◆ **PAGE TEXT**:
+++

Denver Moon is a true Martian. She’s a native. Her grandfather Ojiisan and his partner Cole Hennessey were among the colonists. They build an intricate network of tunnels that is Mars City, where the workers and immigrants live. Everywhere she goes on the gritty streets and all the sordid characters who inhabit it, Denver Moon has her sidekick. He’s artificial intelligence named Smith. He is all-knowing, funny at times, and insistent at others. The exchanges with Smith are extremely well done.

So is the atmosphere. At one point, Denver Moon is staring deep down into Mars’ crust to her home, a circular hole thirty “levs” deep. “Resembling drunken spider webs, knots of wires ran every which way across the broad space. Neon lights—hundreds of them—dangled randomly form the cables, their high-voltage buzz creating the incessant drone of a hornet’s nest. Wet laundry hung from some of the makeshift clotheslines, and the smell of grilling meat—not Prime grade, but engineered to taste enough like the real thing—and spice floated on the air. Way down at the bottom, I could just see the shrine. Donated by the Church of Mars, the rotating crystalline structure trapped and reflected the blinking neon, drenching the bottom-most levs in heavy kaleidoscopic patterns.”

+++

◆ **WORK ITEM A**:
Render this sentence from the Denver Moon review above in Spanish: "The exchanges with Smith are extremely well done."
◆ **WORK ITEM B**:
Extend the Denver Moon review above with one more paragraph, picking up after its final sentence.

◆ **RECORDS SUPPLIED**:
+++

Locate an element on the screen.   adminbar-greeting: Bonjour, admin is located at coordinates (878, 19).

+++

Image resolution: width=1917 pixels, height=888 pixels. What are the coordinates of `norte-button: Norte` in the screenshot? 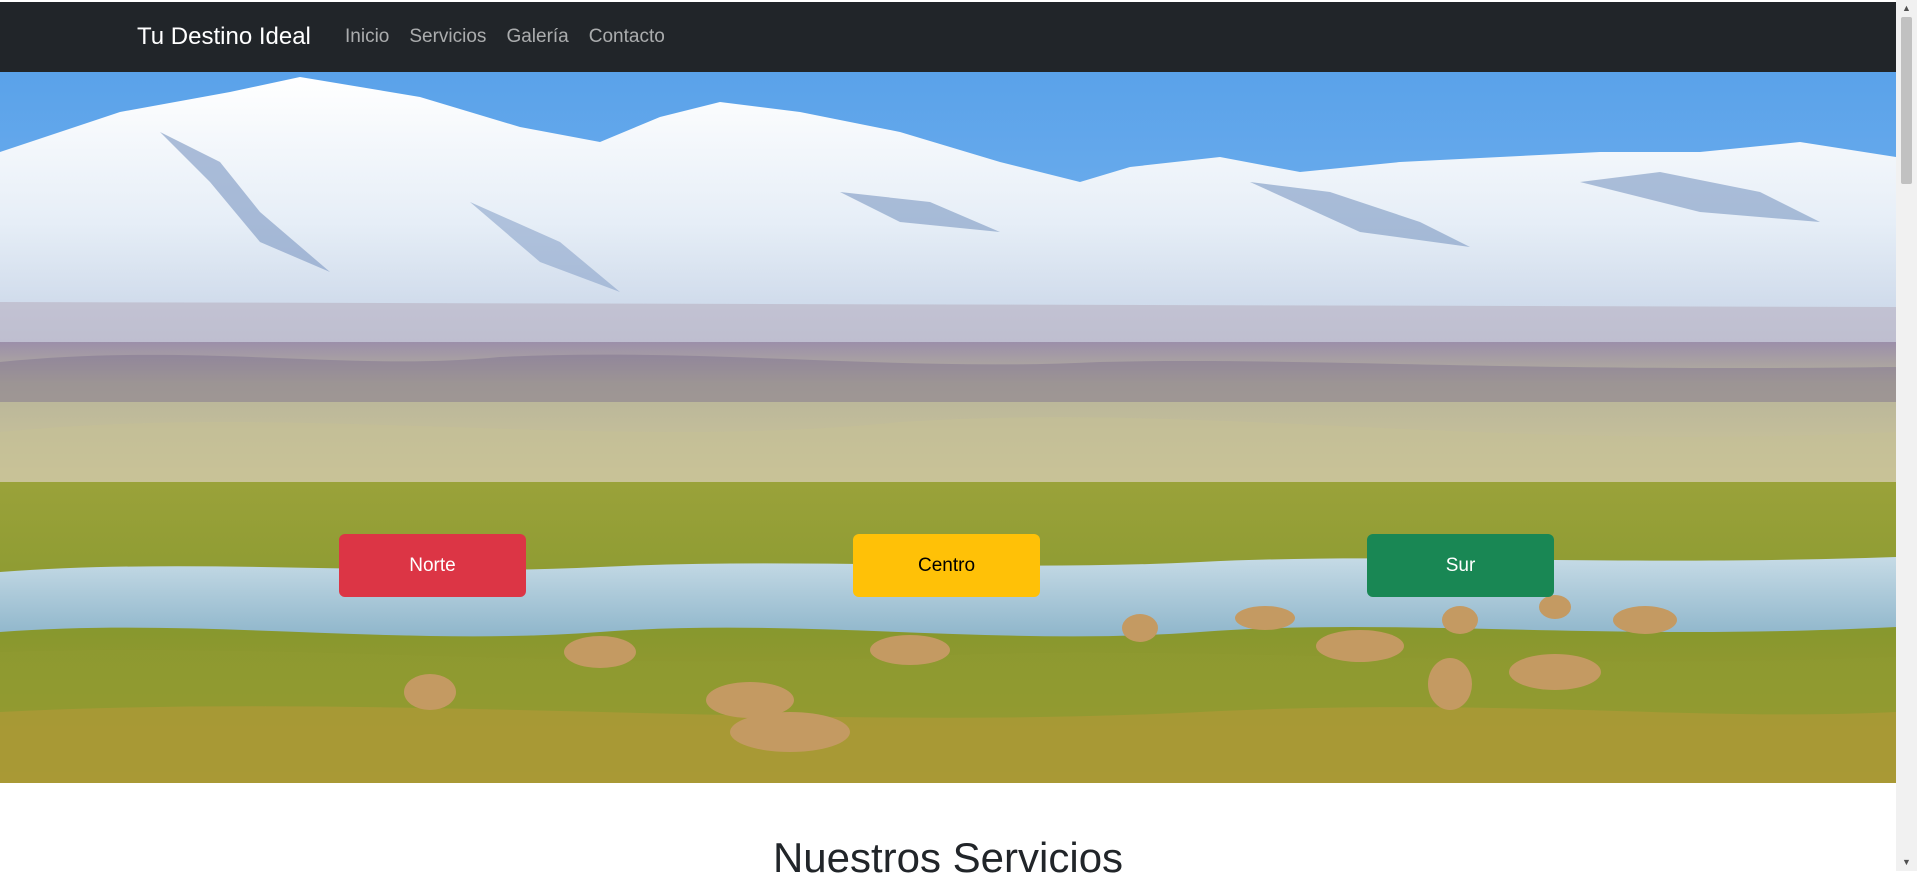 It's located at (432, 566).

+++

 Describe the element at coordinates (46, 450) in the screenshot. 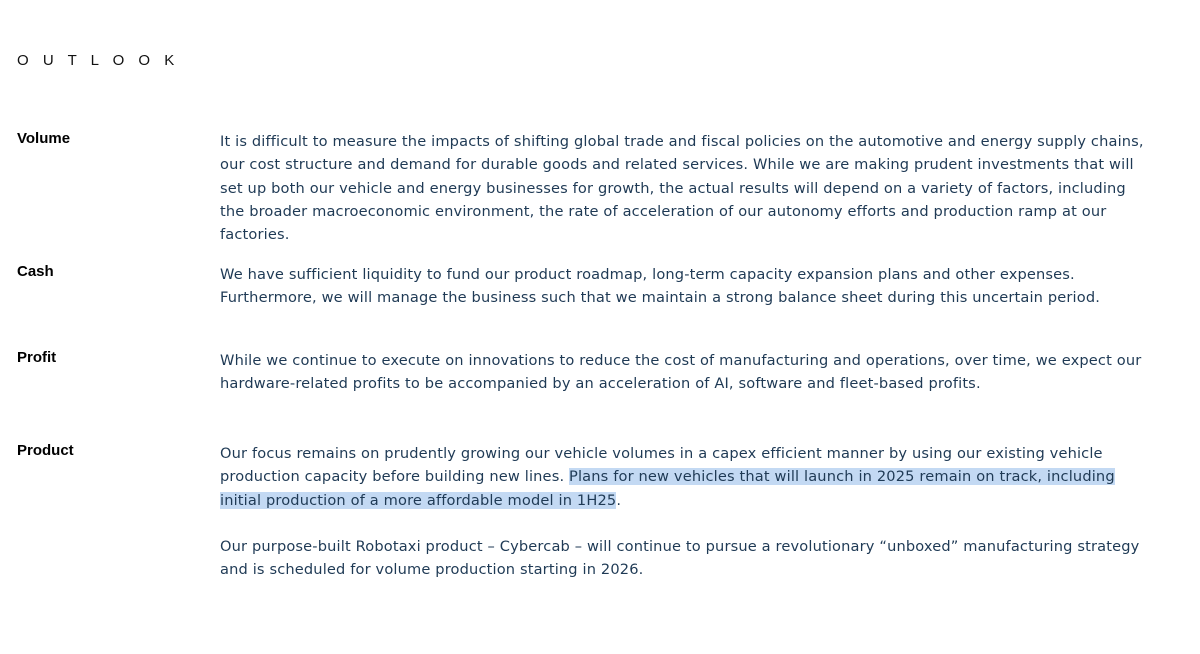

+++

◆ **WRITTEN REPLY A**:
Los intercambios con Smith están extremadamente bien logrados.

◆ **WRITTEN REPLY B**:
The paperback of Denver Moon: The Minds of Mars comes with a prequel short story “Metamorphosis” and a snippet-prequel of Book Two.  When fast action mixes with dynamic characters like Denver Moon, you’ll want to get “the feve” for this series in the early stages–so you can you were there in the early days, long before the Netflix series.